Neighbor credited with saving couple

Peter Woit was working at home, editing video, when a noise prompted him to peek out the window just before midnight Tuesday. He saw the north side of his neighbors' house engulfed in flames.

Woit, 54, called 911 and ran over, banging on a sliding-glass door and screaming for Richard and Denise Klein to wake up and get out. Denise soon crawled out coughing, but Woit had to go in twice to help drag Richard, 73, away from the house near Carlos. Douglas County authorities credit him with saving their lives.

"The smoke was literally like breathing liquid acid," he said. "If I got turned around, we both would have been hosed."

All three were treated for smoke inhalation.

WINONA

Shop expands to help trafficked women

After a recent trip to Cambodia, Laos and Thailand, where she met former sex-trade workers as young as 8, a Winona coffee shop owner vowed to make a difference. Dannielle Rothering's Awakening Coffee House now shares its space with a shop called Set Me Free. She's selling scarves, tops, purses and jewelry produced by formerly trafficked women to teach them business skills to escape the sex trade.

"There's a direct correlation between the items purchased and the amount of women we can support," she said.

CURT BROWN

ST. CLOUD

Frostbite victim fitted for robotic hand

The St.
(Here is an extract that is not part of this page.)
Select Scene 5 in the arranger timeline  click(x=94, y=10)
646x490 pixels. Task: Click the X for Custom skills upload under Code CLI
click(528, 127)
Cloud college student who suffered severe frostbite four months ago has been fitted with a robotic right hand that can perform 14 functions and grips. Alyssa Lommel, 19, was dropped off by friends on a below-zero night at the University of Minnesota-Duluth in December and found on a neighboring porch the next morning. Doctors amputated parts of her hands and feet because of frostbite.

According to the CaringBridge journal of her mother, Teri, "she has moved on to acceptance" and recently told a reporter: "If you stare, you stare. If you have a question, ask it, but this is who I am now." Lommel hopes to return to school this fall.

ZUMBROTA

Small town opens its arms to movie crew

The folks of a southern Minnesota town have been opening their homes and preparing meals for a movie crew in town to shoot a feature film. Set in Zumbrota, "His Neighbor Phil" stars Stephanie Zimbalist as a woman with early-onset Alzheimer's disease.

"They've been blown away by how much this community has done," said Roxanne Bartsh, owner of the Wild Ginger Boutique, who has a makeup artist living upstairs. "They've been eating in our restaurants and shopping in our stores and it's been wonderful for our community."